Data shown:
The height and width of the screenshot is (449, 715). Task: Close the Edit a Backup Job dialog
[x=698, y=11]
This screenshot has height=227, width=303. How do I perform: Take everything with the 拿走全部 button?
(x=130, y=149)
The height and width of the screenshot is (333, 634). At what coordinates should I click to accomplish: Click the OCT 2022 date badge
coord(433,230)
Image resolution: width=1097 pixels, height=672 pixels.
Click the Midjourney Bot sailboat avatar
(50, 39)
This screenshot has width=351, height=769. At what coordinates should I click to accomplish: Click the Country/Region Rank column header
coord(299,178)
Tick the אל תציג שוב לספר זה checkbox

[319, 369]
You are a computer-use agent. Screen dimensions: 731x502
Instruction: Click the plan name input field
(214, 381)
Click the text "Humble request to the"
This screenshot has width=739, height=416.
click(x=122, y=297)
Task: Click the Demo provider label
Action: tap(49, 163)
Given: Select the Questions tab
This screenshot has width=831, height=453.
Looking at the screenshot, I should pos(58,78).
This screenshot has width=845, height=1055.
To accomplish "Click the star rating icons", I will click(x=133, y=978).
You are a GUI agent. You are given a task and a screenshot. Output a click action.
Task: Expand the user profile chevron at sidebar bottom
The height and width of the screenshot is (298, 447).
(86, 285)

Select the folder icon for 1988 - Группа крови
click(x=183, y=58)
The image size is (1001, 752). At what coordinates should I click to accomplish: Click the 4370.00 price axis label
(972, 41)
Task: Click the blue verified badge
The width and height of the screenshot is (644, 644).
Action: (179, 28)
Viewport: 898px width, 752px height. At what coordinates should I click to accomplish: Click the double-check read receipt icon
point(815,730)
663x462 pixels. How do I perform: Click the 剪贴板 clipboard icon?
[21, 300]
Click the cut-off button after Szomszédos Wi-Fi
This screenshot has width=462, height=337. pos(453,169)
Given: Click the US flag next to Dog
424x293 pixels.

Exercise brief: Line by line, print the listing above exactly.

Completed task:
The height and width of the screenshot is (449, 715). Task: Close the Edit a Backup Job dialog
[x=698, y=11]
This screenshot has height=227, width=303. How do I perform: Take everything with the 拿走全部 button?
(x=130, y=149)
The height and width of the screenshot is (333, 634). At what coordinates should I click to accomplish: Click the OCT 2022 date badge
coord(433,230)
Image resolution: width=1097 pixels, height=672 pixels.
Click the Midjourney Bot sailboat avatar
(50, 39)
This screenshot has width=351, height=769. At what coordinates should I click to accomplish: Click the Country/Region Rank column header
coord(299,178)
Tick the אל תציג שוב לספר זה checkbox

[319, 369]
You are a computer-use agent. Screen dimensions: 731x502
Instruction: Click the plan name input field
(214, 381)
Click the text "Humble request to the"
This screenshot has width=739, height=416.
click(x=122, y=297)
Task: Click the Demo provider label
Action: tap(49, 163)
Given: Select the Questions tab
This screenshot has width=831, height=453.
Looking at the screenshot, I should pos(58,78).
This screenshot has width=845, height=1055.
To accomplish "Click the star rating icons", I will click(x=133, y=978).
You are a GUI agent. You are given a task and a screenshot. Output a click action.
Task: Expand the user profile chevron at sidebar bottom
The height and width of the screenshot is (298, 447).
(86, 285)

Select the folder icon for 1988 - Группа крови
click(x=183, y=58)
The image size is (1001, 752). At what coordinates should I click to accomplish: Click the 4370.00 price axis label
(972, 41)
Task: Click the blue verified badge
The width and height of the screenshot is (644, 644).
Action: (179, 28)
Viewport: 898px width, 752px height. At what coordinates should I click to accomplish: Click the double-check read receipt icon
point(815,730)
663x462 pixels. How do I perform: Click the 剪贴板 clipboard icon?
[21, 300]
Click the cut-off button after Szomszédos Wi-Fi
This screenshot has width=462, height=337. pos(453,169)
Given: Click the US flag next to Dog
424x293 pixels.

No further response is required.